Accès à des services maternels essentiels
Étant le dernier établissement de Khan Younès à fournir des services de maternité, l’hôpital Al Nasser et son équipe médicale prennent en charge entre 25 et 30 accouchements par jour. Outre la destruction ou la fermeture d’hôpitaux fonctionnels, l’anéantissement des infrastructures entrave aussi sérieusement l’accès des femmes enceintes aux centres de santé. Celles-ci sont souvent contraintes d’emprunter des itinéraires dangereux au milieu des combats et sans moyen de transport sûr. Cela retarde souvent leur accès aux soins et les expose à un risque accru de complications.
« Je me suis rendue seule à l’hôpital Al Nasser à bord d’une charrette tirée par un âne, car mon mari n’avait pas les moyens de m’accompagner en raison de contraintes financières », explique Najwa, une femme enceinte de Gaza.
En même temps, une fois que les femmes ont accouché, elles retournent vivre peu de temps après dans des conditions insalubres, souvent dans des tentes. En raison du manque de nourriture et du stress constant, leur santé et celle de leur nouveau-né sont exposées à des risques supplémentaires.
« Certaines femmes accouchent prématurément, souvent avec des complications post-partum aggravées par leurs conditions de vie », explique Mohamad, superviseur de l’équipe infirmière de MSF, qui travaille au service de soins intensifs néonatals de l’hôpital Al Nasser.
En plus des services de maternité, MSF soutient le service de soins intensifs néonatals, équipé de 29 lits et d’incubateurs pour les nouveau-nés à haut risque.
« Je n’ai pas de […] couches ni de vêtements adaptés pour mon bébé. Vivre dans une tente les expose à des conditions extrêmes. Nous n’avons même pas un vrai lit », dit Khadra, qui a accouché à la maternité de l’établissement.

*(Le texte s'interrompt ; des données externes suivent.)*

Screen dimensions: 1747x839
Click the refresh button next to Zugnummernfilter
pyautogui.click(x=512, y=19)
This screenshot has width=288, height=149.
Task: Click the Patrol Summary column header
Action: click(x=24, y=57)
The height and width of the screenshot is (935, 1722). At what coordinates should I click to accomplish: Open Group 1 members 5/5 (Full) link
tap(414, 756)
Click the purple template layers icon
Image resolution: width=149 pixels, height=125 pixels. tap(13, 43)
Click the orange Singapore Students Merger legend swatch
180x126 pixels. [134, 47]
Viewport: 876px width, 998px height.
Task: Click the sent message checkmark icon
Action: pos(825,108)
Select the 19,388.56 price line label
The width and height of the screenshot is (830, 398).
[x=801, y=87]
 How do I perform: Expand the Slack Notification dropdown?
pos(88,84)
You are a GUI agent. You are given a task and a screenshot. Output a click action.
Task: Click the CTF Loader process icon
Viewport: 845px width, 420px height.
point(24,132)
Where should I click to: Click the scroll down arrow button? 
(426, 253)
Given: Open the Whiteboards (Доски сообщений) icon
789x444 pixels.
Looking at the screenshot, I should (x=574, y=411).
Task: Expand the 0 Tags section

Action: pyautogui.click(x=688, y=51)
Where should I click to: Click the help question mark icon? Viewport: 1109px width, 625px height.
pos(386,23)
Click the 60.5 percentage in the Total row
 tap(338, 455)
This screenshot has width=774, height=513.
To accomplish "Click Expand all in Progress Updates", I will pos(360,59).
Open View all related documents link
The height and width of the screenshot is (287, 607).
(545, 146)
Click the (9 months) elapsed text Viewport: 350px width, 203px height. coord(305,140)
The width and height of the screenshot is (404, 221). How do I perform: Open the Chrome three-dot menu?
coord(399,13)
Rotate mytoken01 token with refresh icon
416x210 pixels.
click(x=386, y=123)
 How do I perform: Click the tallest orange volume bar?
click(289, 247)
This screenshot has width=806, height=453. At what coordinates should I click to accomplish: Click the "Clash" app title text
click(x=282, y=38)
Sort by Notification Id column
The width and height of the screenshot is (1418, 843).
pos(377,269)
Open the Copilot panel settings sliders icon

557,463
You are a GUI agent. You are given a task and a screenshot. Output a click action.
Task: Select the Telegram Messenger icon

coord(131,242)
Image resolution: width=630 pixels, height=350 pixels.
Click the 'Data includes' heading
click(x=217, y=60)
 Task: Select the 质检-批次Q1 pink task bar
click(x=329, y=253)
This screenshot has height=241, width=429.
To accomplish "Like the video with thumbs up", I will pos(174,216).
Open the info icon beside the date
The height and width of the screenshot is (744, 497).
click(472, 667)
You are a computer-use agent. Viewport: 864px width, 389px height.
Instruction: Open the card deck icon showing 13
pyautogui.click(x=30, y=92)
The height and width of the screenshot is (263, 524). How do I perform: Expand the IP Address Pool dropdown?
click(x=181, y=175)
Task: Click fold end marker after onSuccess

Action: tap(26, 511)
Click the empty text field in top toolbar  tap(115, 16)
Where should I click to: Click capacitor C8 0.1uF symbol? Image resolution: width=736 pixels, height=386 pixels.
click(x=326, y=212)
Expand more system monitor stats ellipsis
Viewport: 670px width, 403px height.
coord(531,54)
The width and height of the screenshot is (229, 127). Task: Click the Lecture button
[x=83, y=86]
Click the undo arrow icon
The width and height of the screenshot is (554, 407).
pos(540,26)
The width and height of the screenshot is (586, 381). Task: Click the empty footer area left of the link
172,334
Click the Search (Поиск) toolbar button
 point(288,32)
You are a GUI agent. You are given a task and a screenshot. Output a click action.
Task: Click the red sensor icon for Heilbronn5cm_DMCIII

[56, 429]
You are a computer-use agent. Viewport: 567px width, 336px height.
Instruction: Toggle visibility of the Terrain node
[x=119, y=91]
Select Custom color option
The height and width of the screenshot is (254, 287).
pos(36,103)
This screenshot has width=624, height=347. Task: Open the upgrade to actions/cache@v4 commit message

Étant la seule maternité fonctionnelle dans le sud de Gaza, l’hôpital Al Nasser continuera de voir ses capacités fortement éprouvées. La réouverture des services de maternité et de pédiatrie est un pas en avant pour fournir un accès aux soins. Toutefois, un cessez-le-feu immédiat et durable à Gaza ainsi que l’acheminement sans entrave de l’aide humanitaire sont les seules solutions pour alléger les souffrances des personnes piégées dans la bande de Gaza, y compris celles des femmes enceintes et des enfants.